Security vulnerabilities abound in the modern enterprise. Deploying any new set of vulnerability management tools inevitably leads to a flurry of vulnerability reports, leaving cybersecurity teams with a significant amount of work to properly manage these risks.
Those efforts led to lengthy hunts around the enterprise, seeking out the systems and teams responsible for addressing different issues. Today, the added complexity of cloud services is increasing vulnerability management challenges.
Cybersecurity teams working in hybrid environments need to adapt their vulnerability management process to accommodate a mixture of on-premises and cloud services. That requires compiling a comprehensive picture of the vulnerability landscape and adopting a risk-based vulnerability management approach.
Building a complete picture of vulnerabilities
Capturing a picture of an enterprise's existing vulnerabilities to protect systems and data against cybersecurity threats is only possible with modern vulnerability management software. These platforms have evolved significantly over the past several years -- from simplistic network vulnerability scanners to comprehensive suites that integrate vulnerability information collected from systems and data wherever they reside.
Network scans continue to be at the core of a vulnerability management program. These scans seek out network-connected systems, probe them for known vulnerabilities, and report and prioritize the issues they detect. Every organization should deploy network-based scanning in their own data centers and their IaaS environments. Network scans are most effective when conducted from multiple perspectives -- in front of and behind network firewalls -- and when they feed back to a central correlation platform.
Web application scans supplement network scans by providing a deep dive into issues specific to web development, such as SQL injection, cross-site scripting and cross-site request forgery attacks. Addressing the results of these scans is often tricky in a cloud environment, depending on who developed and maintained the web app:
- Vulnerabilities in applications developed by internal teams may be addressed directly by those teams.
- Vulnerabilities in vendor products hosted by the enterprise in on-premises or IaaS data centers require coordination with the software vendor.
- Vulnerabilities in SaaS products typically can't be addressed by internal teams and may only be addressed by the vendor.
The increasing reliance of businesses on SaaS products not only increases the risk of traditional vulnerabilities, but also raises the possibility of misconfigurations by the enterprise's application administrators. For this reason, major vulnerability management platforms now offer modules that reach into cloud services to analyze policy settings and identify customer-caused vulnerabilities as well.
Companies ideally should adopt a single vulnerability management platform that addresses network, web app and cloud configuration vulnerabilities in one console. This single-pane-of-glass approach simplifies vulnerability analysis and creates an environment conducive to risk-based vulnerability management.
Adopting a risk-based approach to security
Risk management professionals know that there are four possible responses to any risk they face: risk avoidance, risk transference, risk mitigation and risk acceptance. These same strategies apply to risk-based vulnerability management programs:
- Risk avoidance. Enterprises may avoid risks by altering their business activities so the risk is no longer relevant. That might mean shutting down a system, switching to a different software platform or taking other actions that render a vulnerability irrelevant to the company's business.
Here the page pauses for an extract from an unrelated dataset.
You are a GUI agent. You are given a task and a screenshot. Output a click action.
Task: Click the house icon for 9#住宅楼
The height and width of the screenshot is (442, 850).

- Risk transference. Companies may transfer risks by shifting the burden of addressing those risks to another company. But an organization often can't completely transfer a risk. In the case of a company adopting a SaaS product, the provider's failure to address vulnerabilities may still jeopardize the customer's sensitive data.
- Risk mitigation. The most common way that vulnerability management programs address risks is to mitigate them. Risk mitigation takes actions to reduce the probability and likelihood of a risk, commonly by applying a patch, modifying firewall rules or deploying other security controls. In a risk-based vulnerability management program, enterprises often rank order the vulnerabilities they detect and mitigate the highest-ranked risks first. This approach derives the greatest possible value from time-consuming risk mitigation efforts.
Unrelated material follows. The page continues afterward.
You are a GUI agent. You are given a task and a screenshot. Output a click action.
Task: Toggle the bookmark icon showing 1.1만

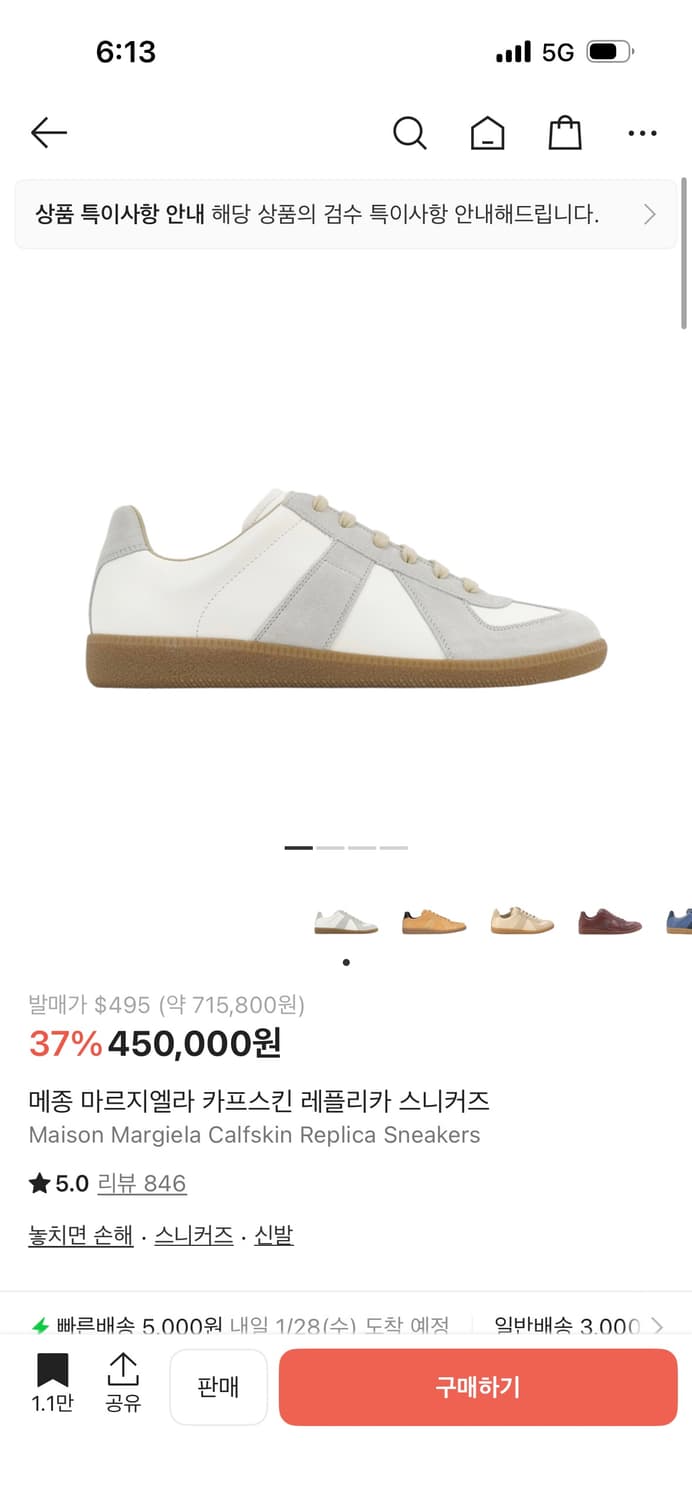click(x=52, y=1383)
- Risk acceptance. Risks are considered acceptable when cybersecurity leaders determine that the costs of applying other risk management strategies outweigh the benefits, and they'll continue operating as is with full knowledge of the risk. Vulnerability managers commonly use this approach for low-probability, low-impact vulnerabilities that simply don't rise to the level of remediation.
Cybersecurity professionals may often find themselves overwhelmed by the sheer volume of reports emanating from different vulnerability scans. Developing a complete picture of their vulnerability environment and adopting a risk-based vulnerability management approach help address this significant undertaking in a way that uses limited vulnerability management resources efficiently and effectively.